Я положил перед ней на широкие подлокотники кресла по фотографии (как будто магически приковал ее ими). Это довольно известное фото – мне об этом ей говорить не надо. Чего она, возможно, не знает: оно было обнаружено в обломках сгоревшего немецкого самолета. Самолет сгорел вместе с экипажем, но промыслом Божьим эта карточка уцелела, став в сознании человечества одним из символов еврейской трагедии…

Еврейская трагедия! Для всех существует только еврейская трагедия – Боже упаси вспомнить о немецких слезах. А разве у экипажа этого самолета не было матерей, жен, детей? Ведь даже имена этих людей неизвестны, не так ли?

Боюсь, что так, – сделавший эту фотографию навсегда останется безымянным; кто знает, из каких побуждений он снимал, – может быть, хотел сохранить для потомков правду о трагедии… Тпрр! Я прошу простить мою бестактность: говорю исключительно о еврейской трагедии в доме, где уже тридцать пять лет не снимают траур… но сейчас она все поймет – почему я об этом говорю именно с ней, я повторяю, у меня есть совершенно сенсационное сообщение.

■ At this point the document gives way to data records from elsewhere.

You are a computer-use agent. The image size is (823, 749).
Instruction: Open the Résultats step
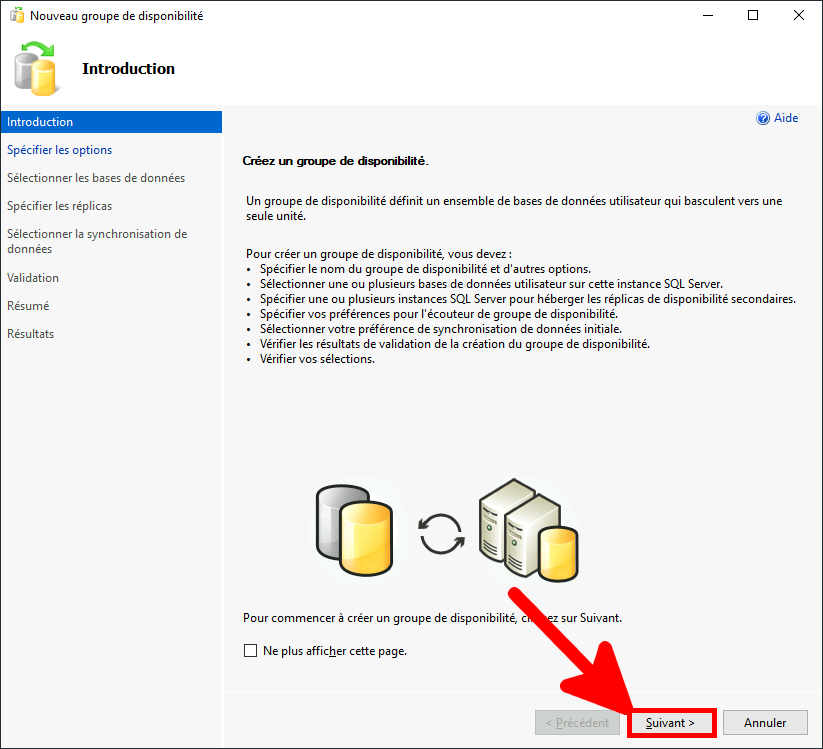(x=36, y=333)
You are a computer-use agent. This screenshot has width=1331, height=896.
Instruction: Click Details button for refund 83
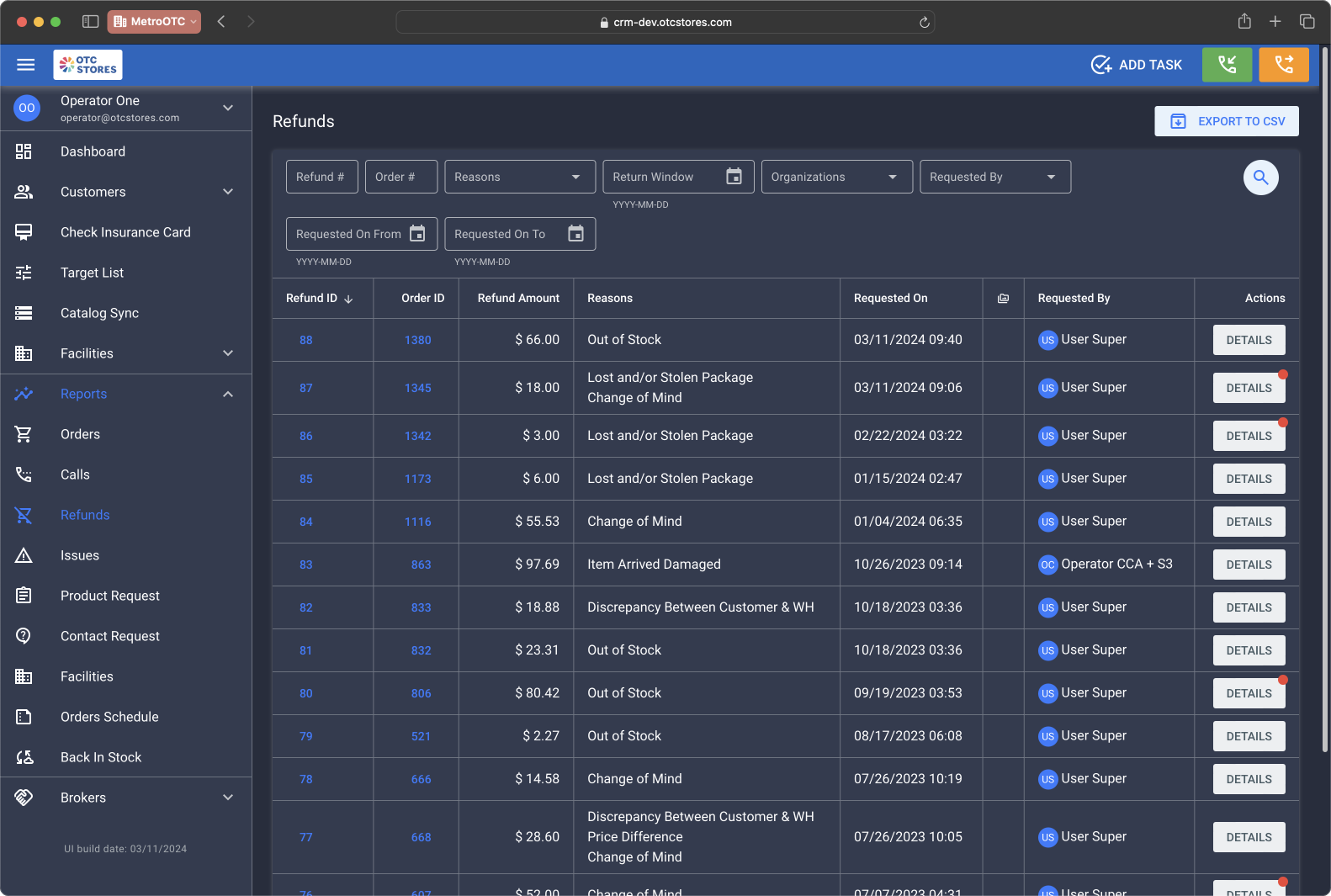click(1249, 565)
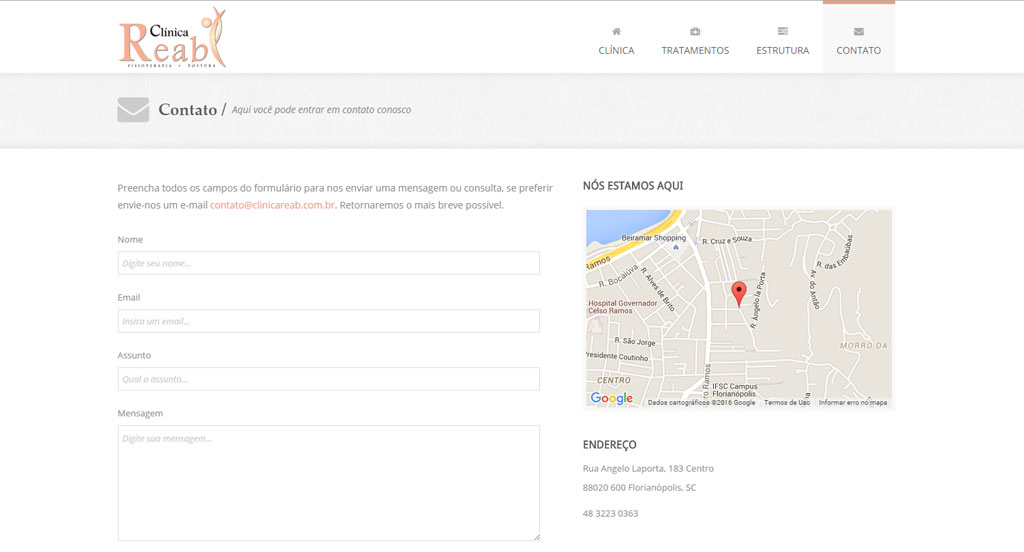
Task: Click into the Email input field
Action: pos(328,321)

Она извиняется в свою очередь и просит продолжать. Продолжаю. А на этом снимке крупным планом лицо того же самого человека. Шляпа, к сожалению, надвинута на глаза – наверное, сбилась, задел футляром, когда поднимал руки. (Лицо под съехавшей шляпой не выражало ни страха, ни каких-либо иных сильных чувств. Объектив выхватил – и удержал – миг, частность, тогда как лишь из череды таких мгновений складывается знакомый нам обобщенный образ: ужаса, радости, боли; в отличие от фотографий, на полотнах художников такие мгновения условно сведены воедино.) Это мой дед, единственное сохранившееся фото – вот как бывает. Йозеф Готлиб – мне кажется, это имя ей должно быть знакомо. Я одновременно и Гамлет и Горацио, она – Клавдий; пьеса «Мышеловка, или Убийство Гонзаго» [97] . Ну конечно, всякому мало-мальски знакомому с биографией Готлиба Кунце имя этого австрийского скрипача не может не быть известно. Так, выходит, я внук «маленького Готлиба»? А это он сам… Гм, какие удивительные бывают на свете совпадения – она провела рукой по лбу.

Но самое невероятное впереди, если только она действительно не знает, о чем идет речь, что, признаться, для меня удивительно – ведь следующий акт трагедии… или так: один из следующих актов (я всего еще не знаю) разыгрался здесь, в этом самом доме, в сорок третьем году. То есть у нее на глазах. Вы действительно ничего не знаете?